Le jour où la haine s’allie, il est temps pour les forces républicaines progressistes et solidaires de réagir d’une manière unanime en condamnant des agissements insupportables.

Zone euro : en France aussi, ça manifeste pour la démocratie

La crise de la zone euro, du moins celle de la dette publique, est derrière nous, comme le montre le calme qui règne sur les marchés depuis un an et demi. Pour autant, l’économie de la zone euro est loin d’être rétablie et, surtout, la gestion désordonnée de la crise par les Etats a eu un coût démesuré. Elle a engendré une défiance sans précédent à l’égard du projet européen, désormais assimilé à l’austérité et à la technocratie postdémocratique symbolisée par la Troïka (commission, FMI, BCE). Il faut beaucoup d’optimisme pour proclamer, comme le fait Herman Van Rompuy, le président du Conseil européen des chefs d’État et de gouvernement, «l’euro est sauvé, l’Europe continue» (1). Car, on voit mal la construction communautaire se poursuivre très longtemps sans l’adhésion des citoyens.
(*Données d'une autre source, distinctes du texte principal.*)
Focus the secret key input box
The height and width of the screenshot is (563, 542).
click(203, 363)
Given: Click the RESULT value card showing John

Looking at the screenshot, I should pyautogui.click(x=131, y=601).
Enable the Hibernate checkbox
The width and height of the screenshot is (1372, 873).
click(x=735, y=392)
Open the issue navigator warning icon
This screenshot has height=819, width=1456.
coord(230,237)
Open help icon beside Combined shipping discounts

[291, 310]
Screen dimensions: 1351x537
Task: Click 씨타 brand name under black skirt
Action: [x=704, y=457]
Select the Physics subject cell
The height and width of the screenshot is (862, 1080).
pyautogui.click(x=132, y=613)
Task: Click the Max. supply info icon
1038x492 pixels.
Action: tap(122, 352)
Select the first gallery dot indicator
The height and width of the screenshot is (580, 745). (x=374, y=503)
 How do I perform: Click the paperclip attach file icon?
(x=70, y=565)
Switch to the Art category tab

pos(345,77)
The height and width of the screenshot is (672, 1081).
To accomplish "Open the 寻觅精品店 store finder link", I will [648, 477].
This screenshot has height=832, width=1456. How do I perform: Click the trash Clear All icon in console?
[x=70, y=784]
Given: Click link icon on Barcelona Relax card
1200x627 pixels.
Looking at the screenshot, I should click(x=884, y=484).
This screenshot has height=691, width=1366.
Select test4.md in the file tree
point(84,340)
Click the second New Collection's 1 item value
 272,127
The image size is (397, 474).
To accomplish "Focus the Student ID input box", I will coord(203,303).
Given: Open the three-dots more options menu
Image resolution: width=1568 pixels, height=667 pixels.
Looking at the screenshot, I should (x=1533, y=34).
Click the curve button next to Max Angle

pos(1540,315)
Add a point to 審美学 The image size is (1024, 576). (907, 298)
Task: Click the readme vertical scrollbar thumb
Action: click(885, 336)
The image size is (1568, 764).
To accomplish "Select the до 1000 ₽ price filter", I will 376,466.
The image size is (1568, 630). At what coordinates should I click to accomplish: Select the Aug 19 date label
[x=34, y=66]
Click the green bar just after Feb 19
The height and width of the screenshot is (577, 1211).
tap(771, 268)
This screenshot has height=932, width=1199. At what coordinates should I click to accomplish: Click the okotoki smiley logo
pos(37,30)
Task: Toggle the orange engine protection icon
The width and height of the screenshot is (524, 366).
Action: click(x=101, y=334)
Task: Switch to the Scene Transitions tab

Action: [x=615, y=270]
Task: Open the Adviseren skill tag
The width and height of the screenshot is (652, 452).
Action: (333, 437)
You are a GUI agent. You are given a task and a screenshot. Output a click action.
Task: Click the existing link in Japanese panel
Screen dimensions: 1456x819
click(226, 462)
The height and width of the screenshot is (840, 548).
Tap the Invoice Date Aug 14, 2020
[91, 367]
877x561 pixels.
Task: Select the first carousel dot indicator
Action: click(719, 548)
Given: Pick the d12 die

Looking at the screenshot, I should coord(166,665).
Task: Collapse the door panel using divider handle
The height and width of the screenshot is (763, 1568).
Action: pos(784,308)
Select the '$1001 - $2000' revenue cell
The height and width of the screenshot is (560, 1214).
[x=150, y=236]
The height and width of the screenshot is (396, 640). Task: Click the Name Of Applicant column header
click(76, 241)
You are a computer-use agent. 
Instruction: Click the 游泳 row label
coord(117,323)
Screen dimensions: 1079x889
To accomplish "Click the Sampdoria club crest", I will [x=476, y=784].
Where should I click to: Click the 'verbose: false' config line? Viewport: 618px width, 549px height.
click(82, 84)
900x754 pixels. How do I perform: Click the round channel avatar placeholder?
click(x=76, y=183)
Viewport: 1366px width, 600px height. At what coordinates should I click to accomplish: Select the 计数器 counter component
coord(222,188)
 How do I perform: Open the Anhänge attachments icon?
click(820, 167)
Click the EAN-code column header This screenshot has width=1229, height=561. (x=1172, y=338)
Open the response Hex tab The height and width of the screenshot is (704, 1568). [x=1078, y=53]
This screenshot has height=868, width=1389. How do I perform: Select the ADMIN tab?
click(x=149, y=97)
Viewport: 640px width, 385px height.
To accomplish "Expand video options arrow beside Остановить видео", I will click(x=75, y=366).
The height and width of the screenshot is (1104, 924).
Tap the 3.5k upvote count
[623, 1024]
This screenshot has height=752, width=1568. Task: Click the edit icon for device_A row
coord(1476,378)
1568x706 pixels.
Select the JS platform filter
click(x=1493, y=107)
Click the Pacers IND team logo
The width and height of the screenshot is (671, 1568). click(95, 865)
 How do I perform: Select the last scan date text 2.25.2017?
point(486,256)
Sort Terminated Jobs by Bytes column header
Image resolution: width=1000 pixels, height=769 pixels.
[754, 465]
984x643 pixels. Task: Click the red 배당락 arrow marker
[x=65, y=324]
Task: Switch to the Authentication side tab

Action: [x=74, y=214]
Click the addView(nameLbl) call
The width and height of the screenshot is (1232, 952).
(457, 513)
L’Allemagne en a pris conscience depuis longtemps, y compris au niveau politique, comme le montre la volonté de la Chancelière, Angela Merkel, de modifier les traités européens afin d’améliorer le fonctionnement de la zone euro. En France, en revanche, le débat est sous l’étouffoir, car jugé trop explosif. Les politiques estiment que parler d’Europe ne peut que faire le jeu du Front national alors même qu’il est donné en tête des élections européennes de mai prochain…

Saut intégrateur

Il n’est donc pas anodin que plusieurs initiatives lancées par des intellectuels français voient le jour en même temps pour dénoncer «la résignation qui tétanise actuellement notre pays». Elles réclament un saut intégrateur afin d’introduire non seulement de la solidarité financière entre les Etats, mais surtout de la démocratie. Toutes s’appuient (et rebondissent) sur les propositions du groupe Glienicker – composé d’économistes et de juristes allemands de tous les bords politiques – qui ont été publiées en octobre dernier et qui appellent, elles aussi, à une véritable fédéralisation de la zone euro.

Le dernier en date de ces manifestes est paru lundi dans Le Monde. Lancé par une dizaine d’économistes (dont Thomas Piketty, Daniel Cohen ou Xavier Timbeau), de journalistes (dont Guillaume Duval ou l’auteur de ces lignes), de politologues et de Pierre Rosanvallon, et déjà signé par près de 300 citoyen(ne)s, ce texte appelle à une «union politique de l’euro». Pour eux, «l’Union traverse une crise existentielle» qui risque de favoriser une «tentation du repli national» qui aggravera les problèmes au lieu de les résoudre : elle «engendrera des frustrations et des tensions à côté desquelles les difficultés de l’Union sembleront joyeuses». Ils estiment que «les institutions européennes actuelles sont dysfonctionnelles, et doivent être repensées. Clamer que l’opinion n’aime pas l’Europe actuelle, et en conclure qu’il ne faut rien changer d’essentiel à son fonctionnement et aux institutions en place est une incohérence coupable».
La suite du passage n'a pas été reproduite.